This pilot study was approved by the National Healthcare Group (NHG) Domain Specific Review Board (DSRB) (protocol no 2011-00403). Written informed consent was obtained from all participants. All study procedures were carried out in accordance with the Declaration of Helsinki.
This was a 2-period non-interventional case-control study in which subjects were assessed for cognitive function in period 1 and blood samples taken over 2 periods, approximately 1 week apart.
Forty Chinese male T2DM subjects and twenty Chinese male subjects without T2DM (Table 1) were recruited from the community by Lilly-NUS Centre for Clinical Pharmacology. The diagnosis was confirmed by lab test results, including fasting blood glucose and HbA1c level, before they are classified under T2DM in the database. All the T2DM subjects were re-screened and the lab tests were done within a year to the time when they entered this study.

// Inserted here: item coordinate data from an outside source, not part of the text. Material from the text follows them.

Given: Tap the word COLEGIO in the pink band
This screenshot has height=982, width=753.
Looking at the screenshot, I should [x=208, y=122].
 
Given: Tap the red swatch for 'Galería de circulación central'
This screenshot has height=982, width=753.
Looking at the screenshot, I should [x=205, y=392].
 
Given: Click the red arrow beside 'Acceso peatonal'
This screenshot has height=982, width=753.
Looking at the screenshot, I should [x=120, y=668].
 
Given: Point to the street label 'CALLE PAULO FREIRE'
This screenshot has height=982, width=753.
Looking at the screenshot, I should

Twenty-two of these diabetic subjects were on statin therapy. None of the diabetics and non-diabetics subjects had a history of dementia based on medical examination. All the subjects have MMSE score of greater or equal to 26 (Table 1). For inclusion into the study, subjects were required to be male patients with type 2 diabetes mellitus (T2DM) as determined by the Investigator, between the ages of 50 and 85 years, and with a screening body mass index (BMI) of 18.5 and 35 kg/m2. Subjects were excluded if they were employees of NUS, NUHS, Lilly-NUS; had a significant history or presence of a medical condition that was capable of interfering with the interpretation of data or posed a risk to the subject participating in the study; showed evidence of significant active neuropsychiatric disease; had a history of drug or alcohol abuse; donated blood of 450 mL or more within 1 month of study entry or had an average weekly alcohol intake that exceeded 21 units per week (males up to age 65) and 14 units per week (males over 65).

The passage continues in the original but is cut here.